*Requisitos do exercício*.
(1) Segundo o texto sobre Fúlvia Gonçalves, em que ano a artista se mudou para Campinas?
(2) Escreva a continuação do texto sobre Fúlvia Gonçalves, começando logo após a última frase apresentada.

*Texto de origem*.
++++++++

A HUMANIZAÇÃO NAS GRAVURAS DE FÚLVIA GONÇALVES
Publicado na Revista da ACLA
Apresentar a artista Fúlvia Gonçalves em poucas palavras não é fácil, dado o virtuosismo de sua produção artística que vem de longa data. Mas é, com muita satisfação que faço uma breve apresentação sobre uma artista tão completa.
Comecei a ouvir falar mais da artista quando ela mudou-se para Campinas em 1976, vinculando-se como professora da Unicamp para iniciar o ateliê de gravura e artes plásticas.
Por alguns anos dessa sua nova atividade e com o meu início como docente em outra universidade da cidade, na Puc-Campinas, tivemos alunos em comum.
Alunos que cursavam Educação Artística na PUC-Campinas e que frequentavam o ateliê de gravura da Unicamp, sob a orientação da artista. Em nenhum momento ouvi algum desses alunos comentarem negativamente sobre a professora.

++++++++

*Conjunto de registros*.
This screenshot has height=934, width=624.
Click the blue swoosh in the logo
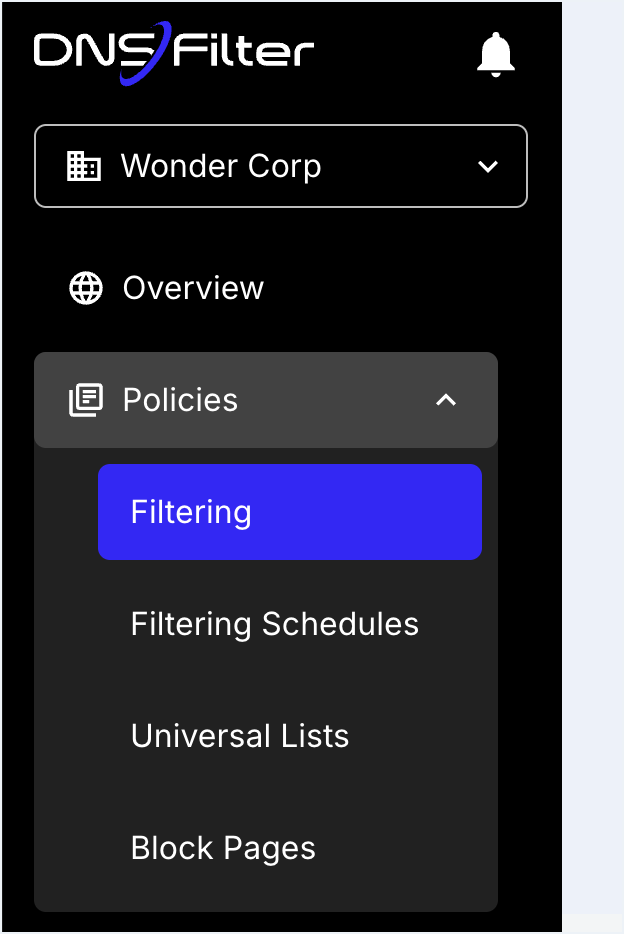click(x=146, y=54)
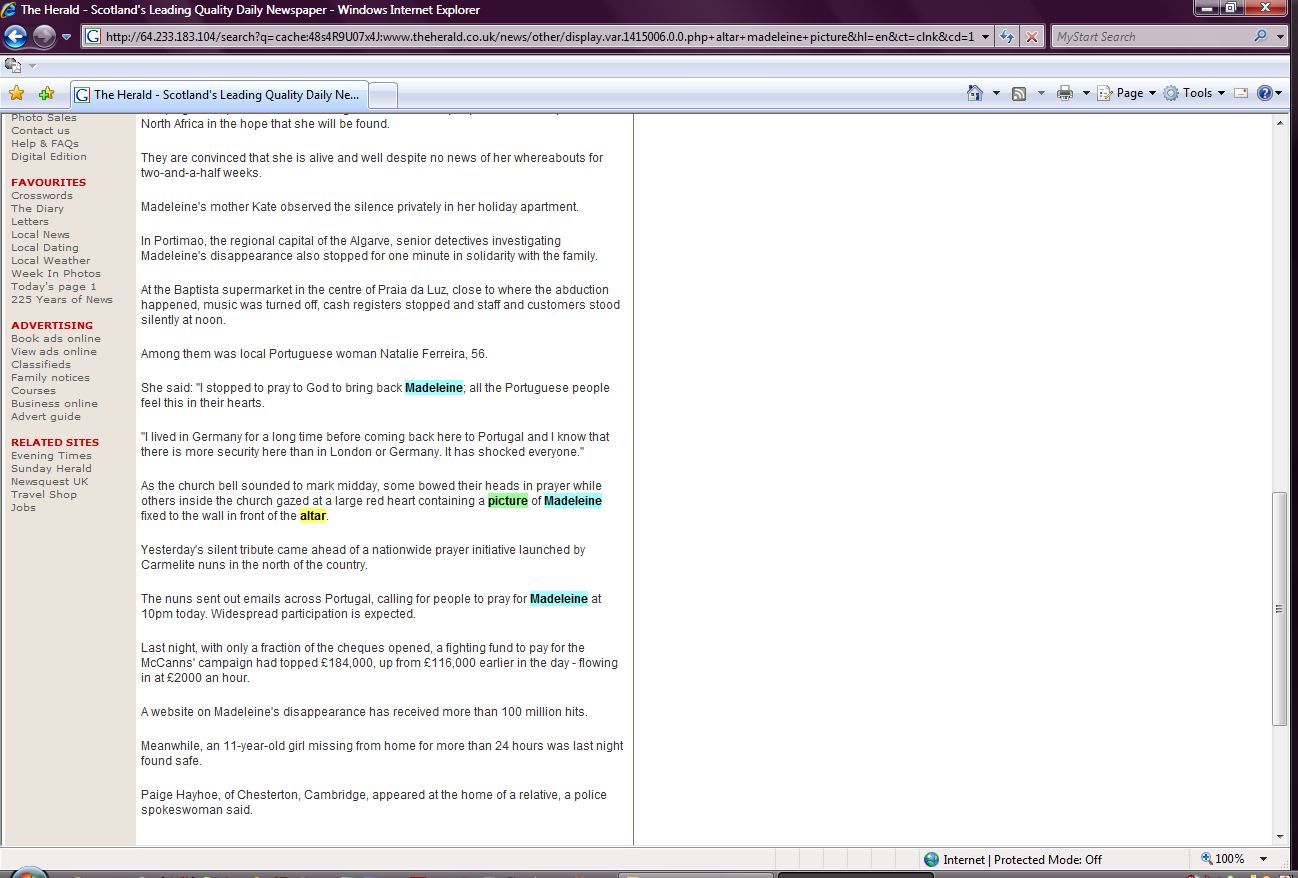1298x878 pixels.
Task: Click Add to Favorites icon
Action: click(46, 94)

++++++++

*Respostas abaixo*.
(1) Em 1976.

(2)
Com o passar do tempo e vendo como Fúlvia ativava a sua carreira como educadora, criou-se um respeito e consideração de minha parte por uma colega que manteve uma conduta artística digna e criativa ao longo de sua jornada profissional.
Na realidade o nosso contato pessoal nesses anos foi pouco. Por um lado, apreciei algumas de suas mostras e por outro acompanhei pela imprensa a sua participação artística. Enfim, algumas vezes participamos de exposições coletivas como expositores.
Contudo, em 2011, época em que visitava a artista para sua inclusão como membro da Academia Campineira de Letras e Artes e com a intenção de realizar uma mostra da artista como curador da Galeria de Arte “Thomaz Perina” da referida Instituição Cultural, pude apreciar várias de suas obras em seu ateliê. Foi nessa visita que pude contemplar as linogravuras da artista.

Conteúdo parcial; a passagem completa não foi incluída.